A historic Kent paper mill that shut after being plunged into administration is set to be sold for millions – but staff laid off are still unlikely to be paid the cash they are owed.

The site of the old Chartham Paper Mill near Canterbury is being marketed for potential redevelopment and could fetch a seven-figure sum.

The 26-acre site of the former Chartham Paper Mill which is up for sale
The 26-acre site of the former Chartham Paper Mill which is up for sale

But while the proceeds will help former owners ArjoWiggins pay back a chunk of its multi-million-pound debts, former employees and unsecured creditors will receive nothing.

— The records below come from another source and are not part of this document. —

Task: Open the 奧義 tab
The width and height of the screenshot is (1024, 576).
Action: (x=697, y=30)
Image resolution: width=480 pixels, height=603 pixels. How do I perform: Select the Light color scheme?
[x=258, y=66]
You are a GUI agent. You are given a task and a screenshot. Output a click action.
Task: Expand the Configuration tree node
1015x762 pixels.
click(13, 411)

The 284-year-old firm was put into administration last year, leaving dozens of employees and more than 100 businesses out of pocket.

Robert Banks, who runs Bethersden-based Elite Power Transmissions, described it as a “kick in the teeth” when the firm went under owing his business £18,500.

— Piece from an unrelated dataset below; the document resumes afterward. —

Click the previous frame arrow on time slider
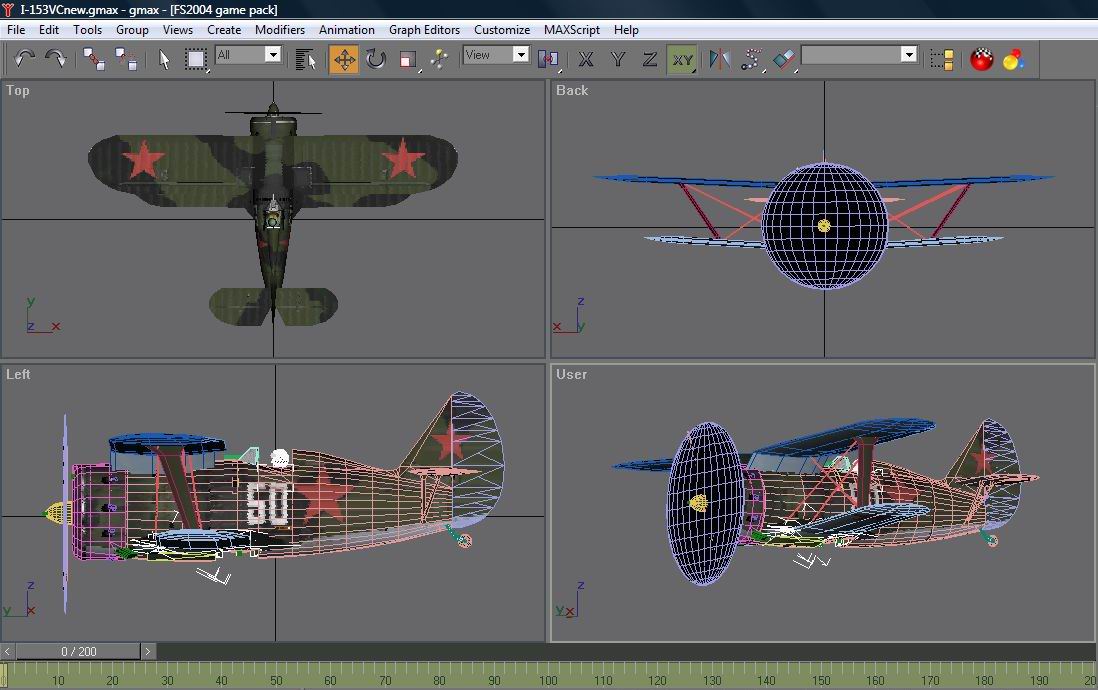This screenshot has height=690, width=1098. [x=8, y=652]
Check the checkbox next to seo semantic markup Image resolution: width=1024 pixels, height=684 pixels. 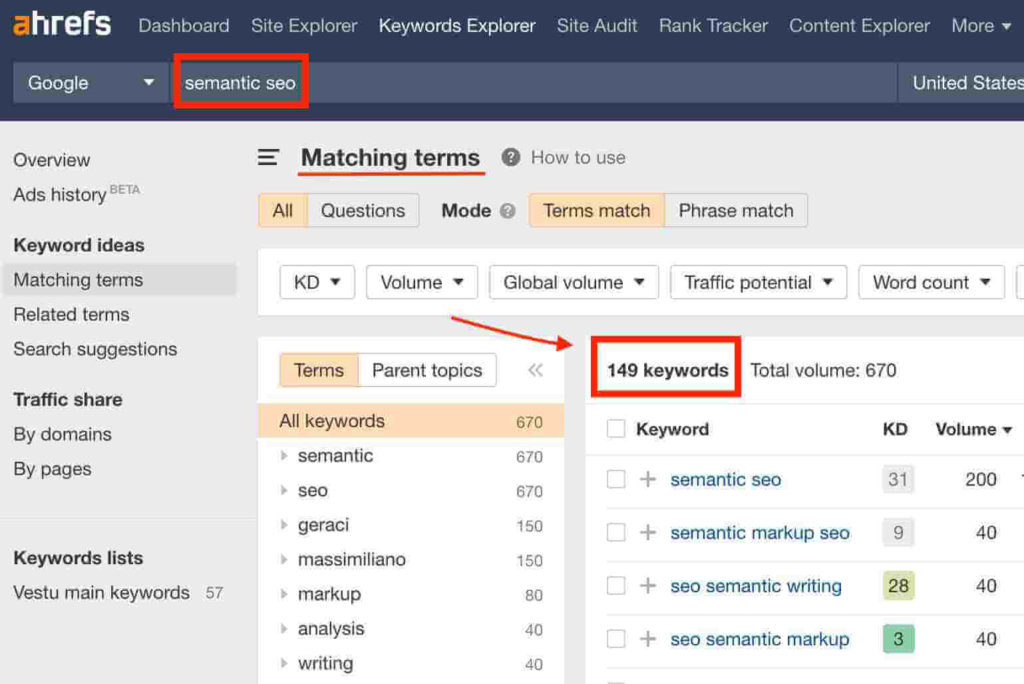pos(616,640)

Elite Power had worked for the mill, which sprawls across 26 acres, for around five years, repairing fans and supplying electric motors.

"If you take that much money out of any small business, it's going to hurt - that's a lot of money for us to write off, “ he said.

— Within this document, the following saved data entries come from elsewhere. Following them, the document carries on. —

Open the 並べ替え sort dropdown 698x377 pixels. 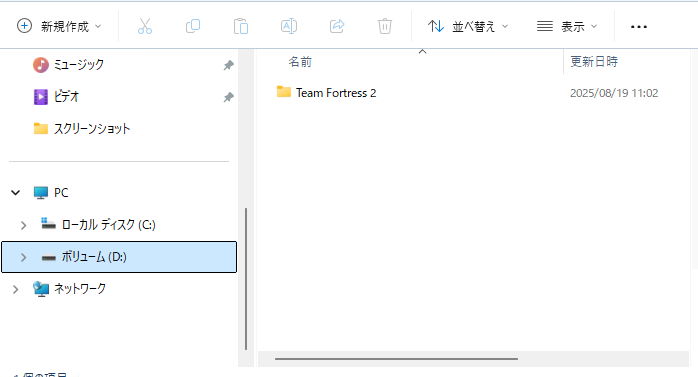(468, 26)
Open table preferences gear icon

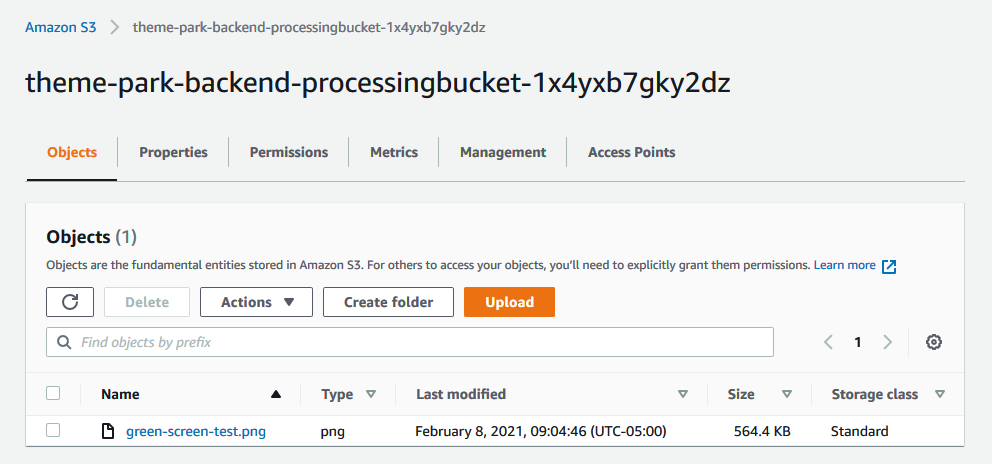click(x=934, y=342)
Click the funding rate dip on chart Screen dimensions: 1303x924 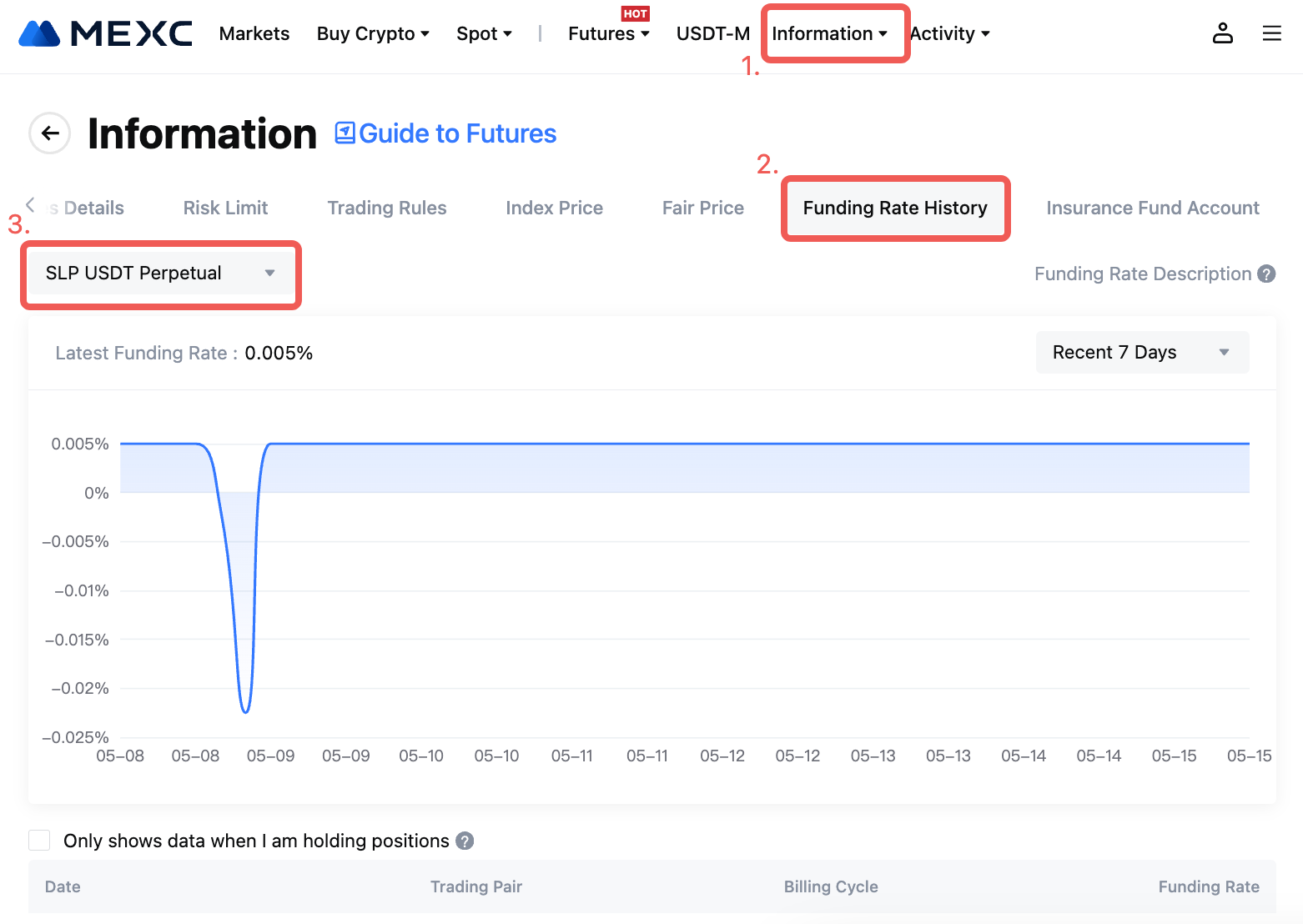245,711
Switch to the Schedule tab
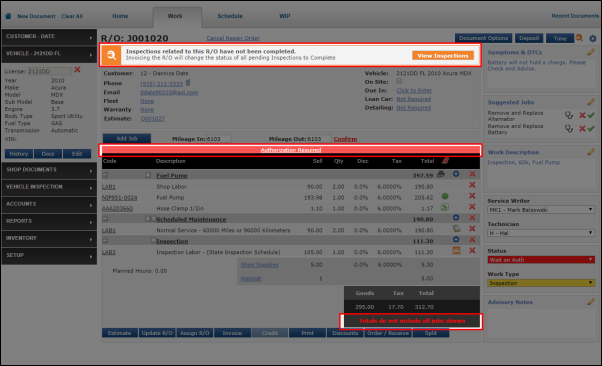The width and height of the screenshot is (602, 366). pos(230,16)
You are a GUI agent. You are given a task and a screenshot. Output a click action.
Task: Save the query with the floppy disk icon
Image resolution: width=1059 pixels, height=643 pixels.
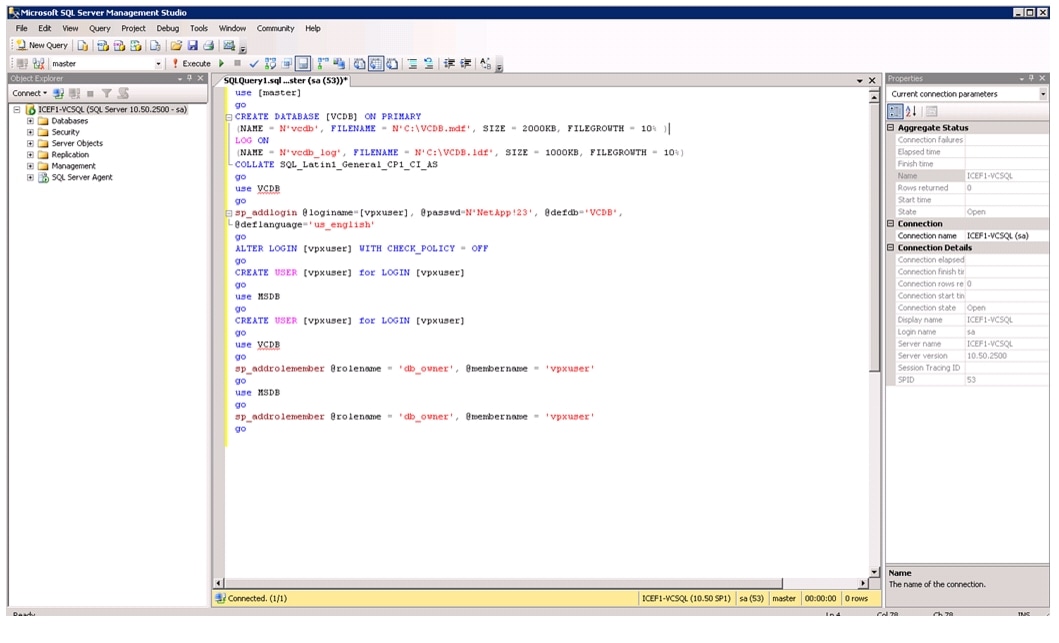pos(192,45)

"We'll survive, but it's something we'll have to take on the chin.”

The site straddling Station Road has recently been put up for sale and is likely to be worth millions if planning consent is granted for new housing.

Chartham Paper Mill
Chartham Paper Mill

Administrators Interpath Advisory says it has placed the mill on the market and “expects to achieve a sale of the land and buildings, and plant and machinery, at some point during 2024”.

She added: “Upon completion of the sale, the funds realised will be distributed to creditors in accordance with security and the insolvency waterfall.

“It remains highly unlikely that unsecured creditors will receive any distribution.”

A report by the administrators also indicates that “ordinary preferential creditors” are also “unlikely” to be reimbursed the estimated £75,000 they re owed in total.

The Kent firms and organisations owed more than £1,000 when Chartham Paper Mill collapsed with huge debts
The Kent firms and organisations owed more than £1,000 when Chartham Paper Mill collapsed with huge debts

The freehold of the redundant industrial site, which consists of numerous old factory buildings, a water treatment plant and scrubland, is being marketed through property consultants, Carter Jonas.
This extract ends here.